**Records to use:**
--- START ---
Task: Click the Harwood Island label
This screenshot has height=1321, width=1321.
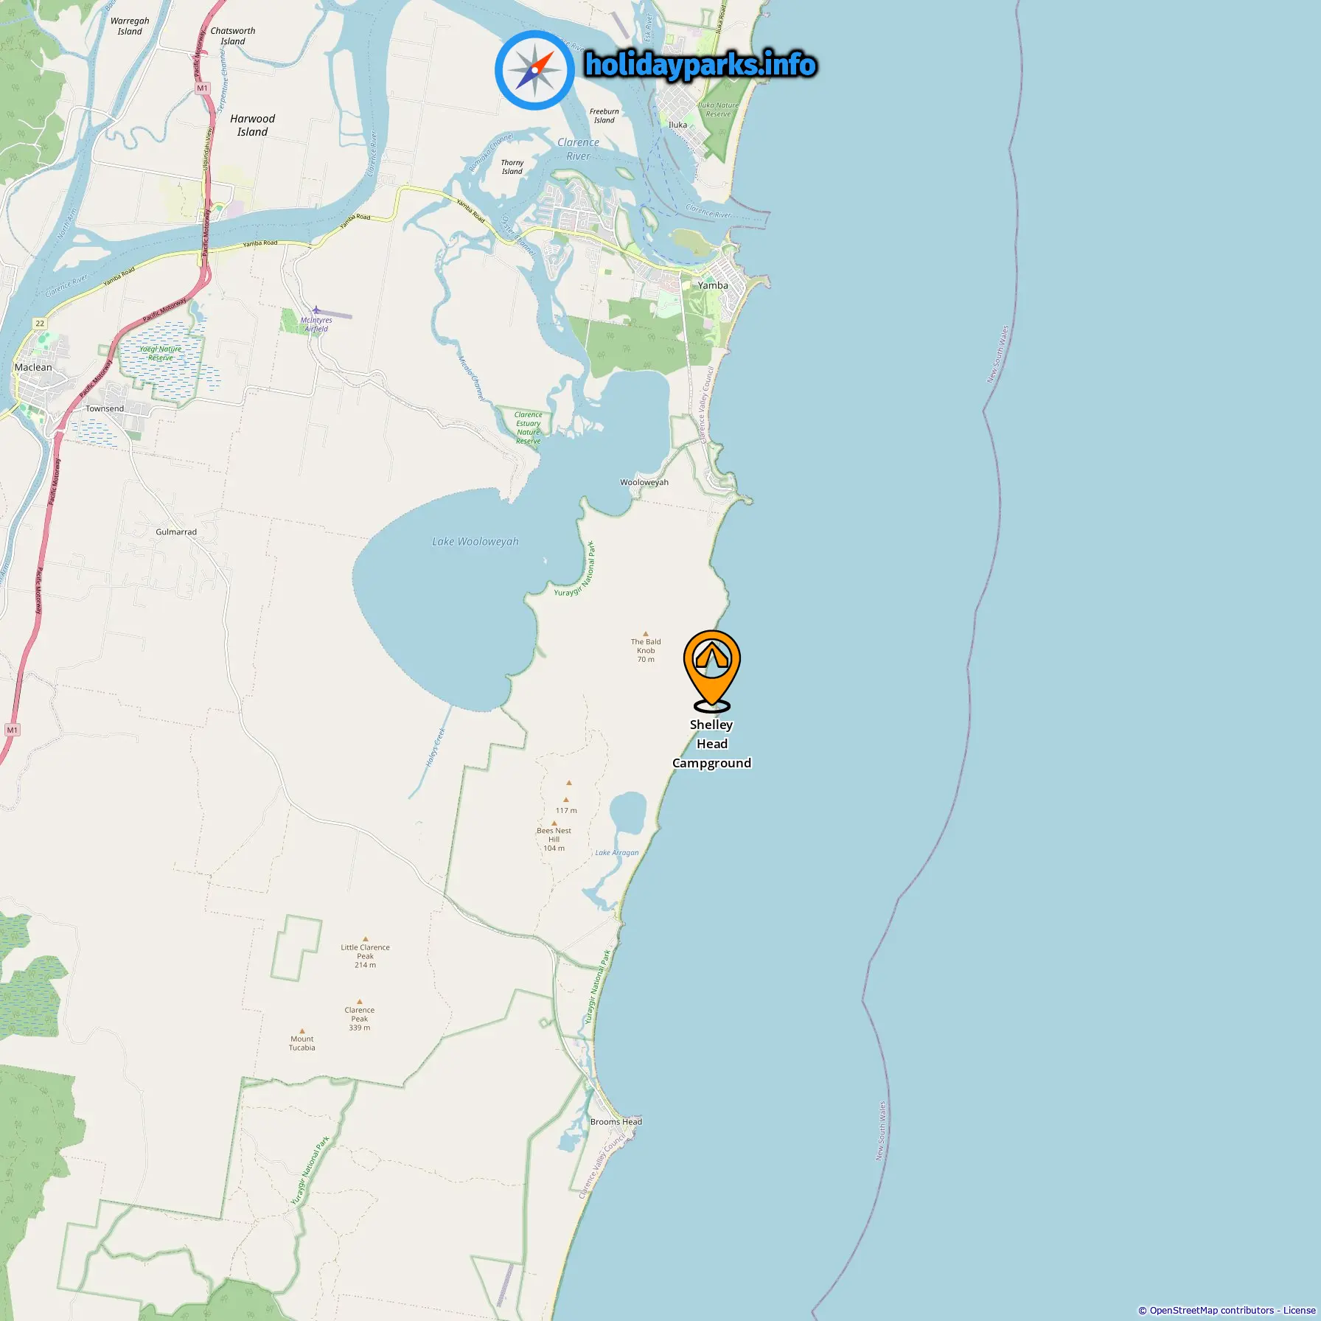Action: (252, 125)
--- END ---
--- START ---
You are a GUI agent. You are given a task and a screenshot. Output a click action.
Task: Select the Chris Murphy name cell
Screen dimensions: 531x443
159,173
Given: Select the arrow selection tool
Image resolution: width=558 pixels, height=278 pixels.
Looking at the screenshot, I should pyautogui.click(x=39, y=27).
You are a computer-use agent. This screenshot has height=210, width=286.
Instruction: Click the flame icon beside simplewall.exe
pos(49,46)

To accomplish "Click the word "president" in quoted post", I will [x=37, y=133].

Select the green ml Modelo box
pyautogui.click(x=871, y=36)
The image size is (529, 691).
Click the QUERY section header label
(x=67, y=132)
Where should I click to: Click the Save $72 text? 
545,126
--- END ---
--- START ---
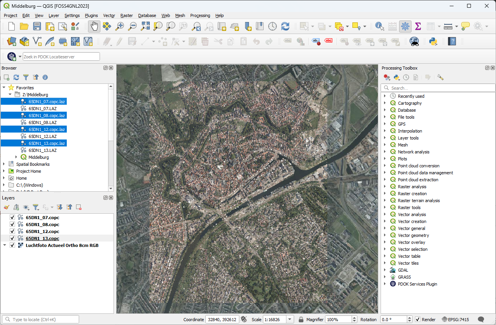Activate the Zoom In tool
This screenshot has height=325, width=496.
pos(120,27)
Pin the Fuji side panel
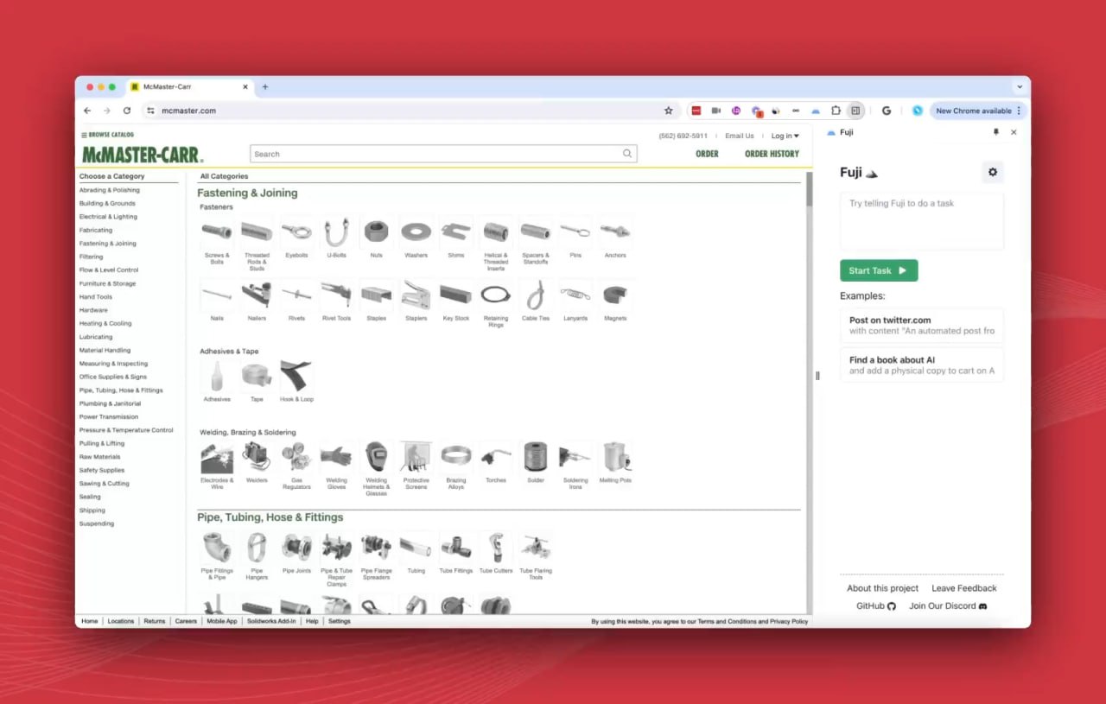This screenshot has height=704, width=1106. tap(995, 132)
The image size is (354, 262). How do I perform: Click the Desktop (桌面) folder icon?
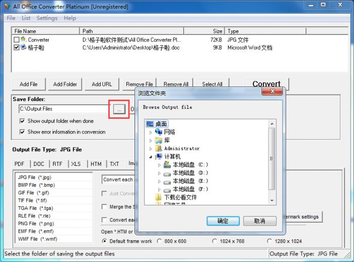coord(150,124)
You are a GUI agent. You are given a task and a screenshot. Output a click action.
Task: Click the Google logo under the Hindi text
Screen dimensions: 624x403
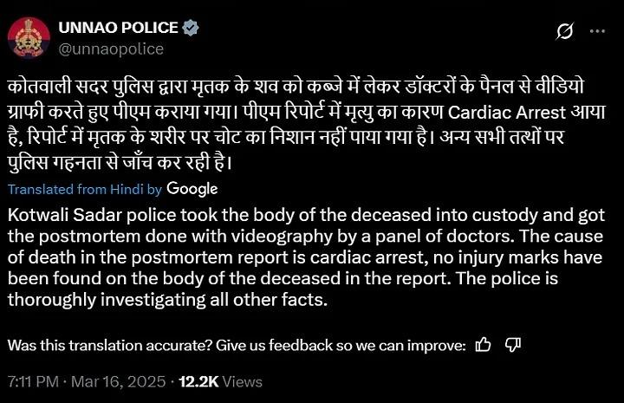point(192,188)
--- END ---
**Task objective:**
Using the records above, restate word for word the lines from the one with "Instruction: Click the" through the one with "The image size is (529, 691).", both included.

**Answer section:**
Instruction: Click the flame icon beside simplewall.exe
pos(49,46)

To accomplish "Click the word "president" in quoted post", I will [x=37, y=133].

Select the green ml Modelo box
pyautogui.click(x=871, y=36)
The image size is (529, 691).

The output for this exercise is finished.